Goal of the exercise:
Report how many lines in the records below contain the string "Task" with case matching exactly. Give only the number.

Data shown:
-------------------------

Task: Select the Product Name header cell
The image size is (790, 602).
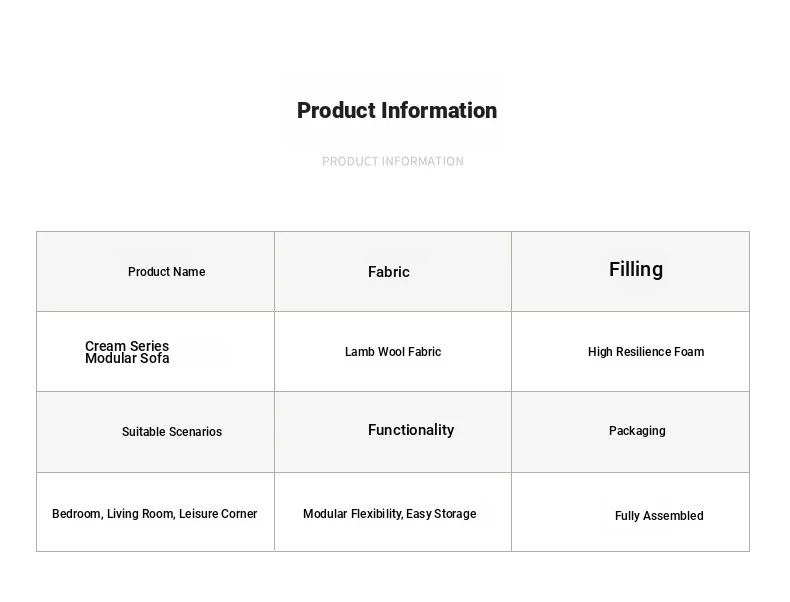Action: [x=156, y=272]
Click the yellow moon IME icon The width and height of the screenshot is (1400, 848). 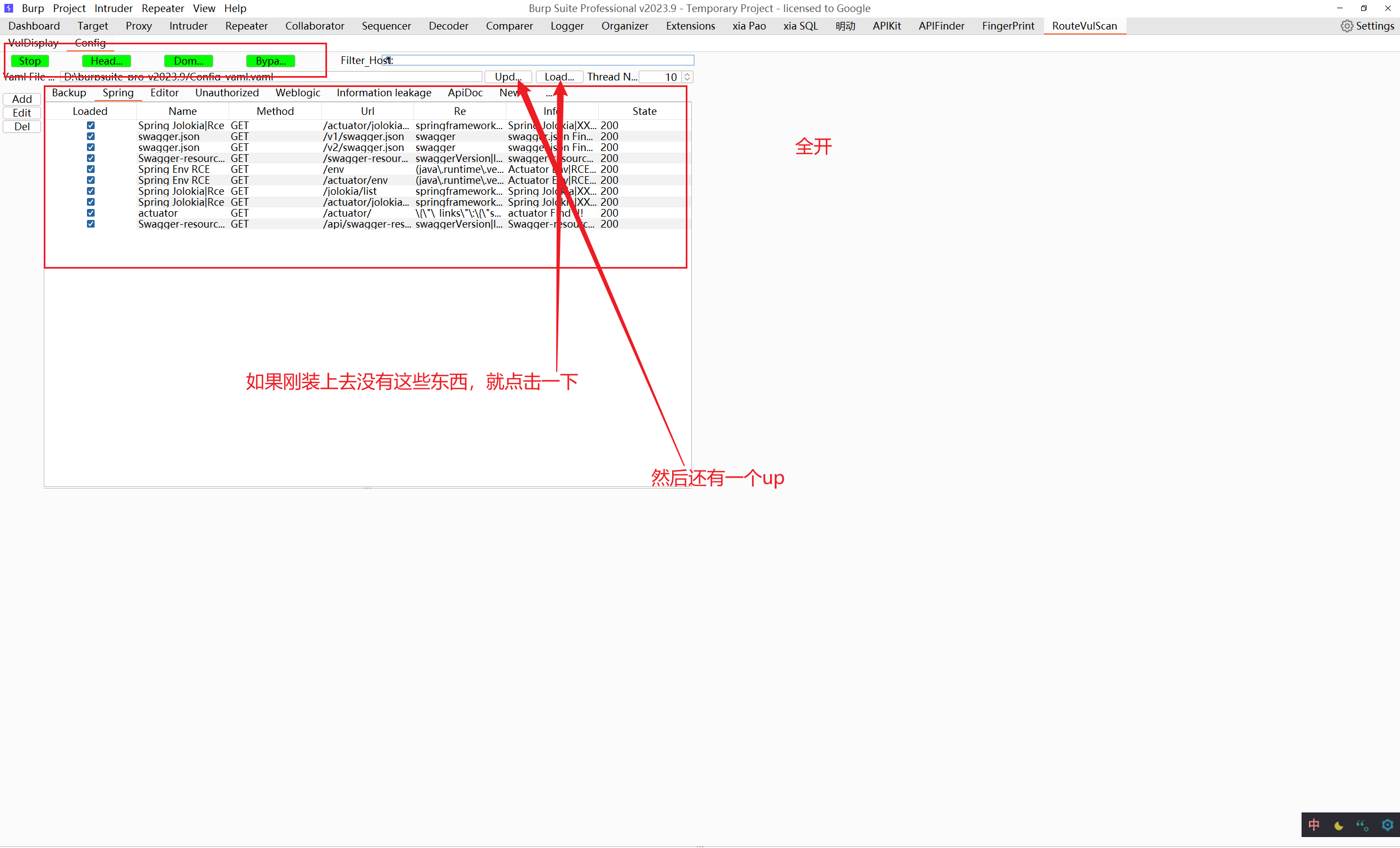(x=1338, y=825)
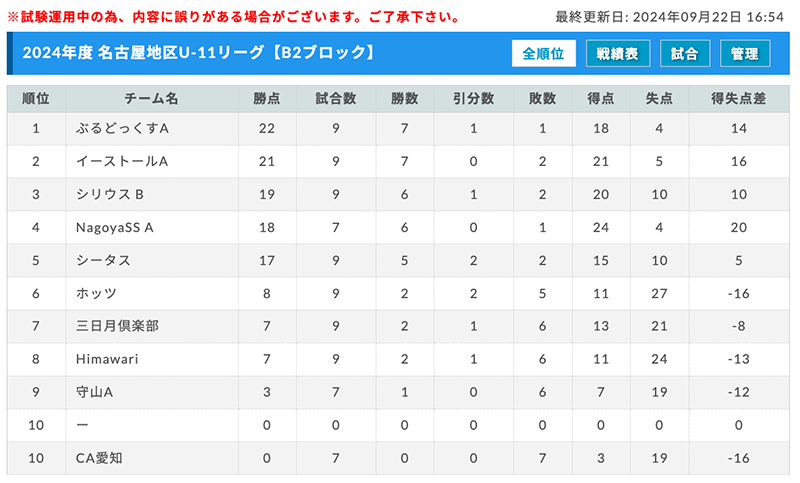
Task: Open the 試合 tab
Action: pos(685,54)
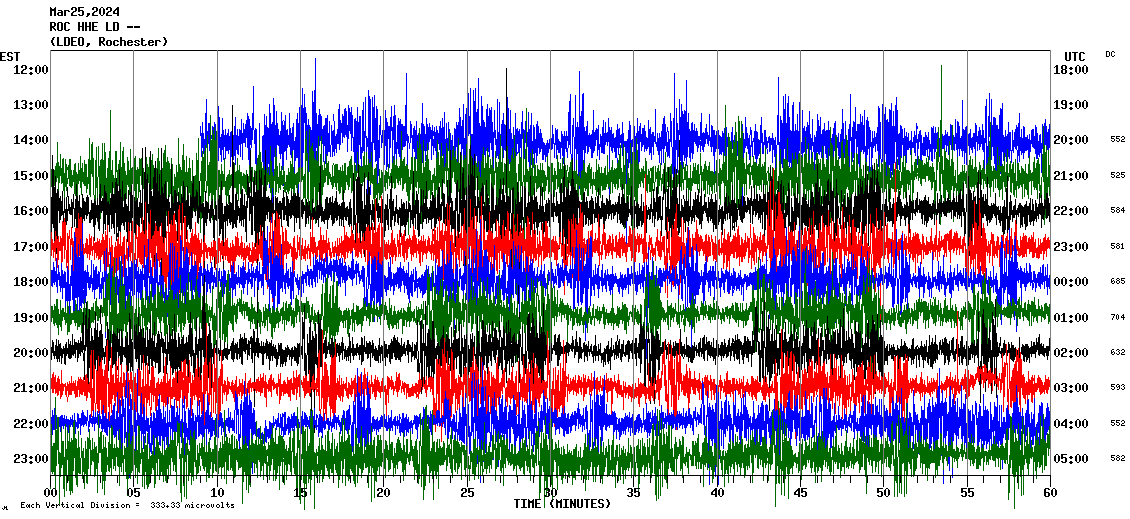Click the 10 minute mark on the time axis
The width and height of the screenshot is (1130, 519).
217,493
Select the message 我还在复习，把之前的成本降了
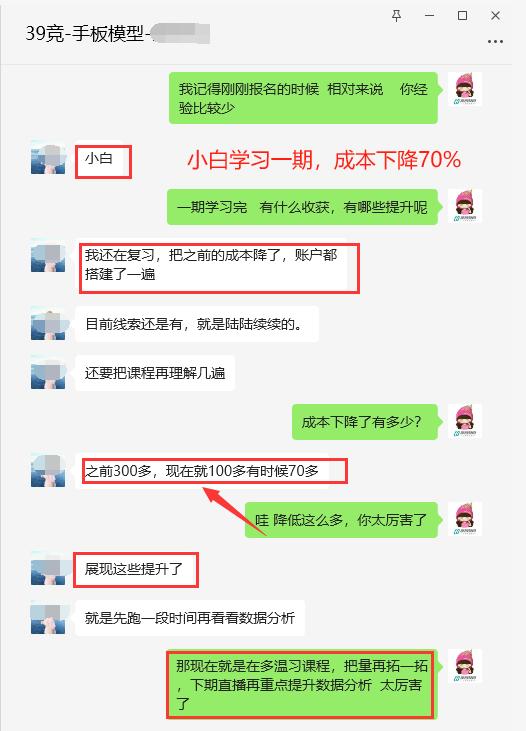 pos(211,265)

-------------------------

Solved problem:
2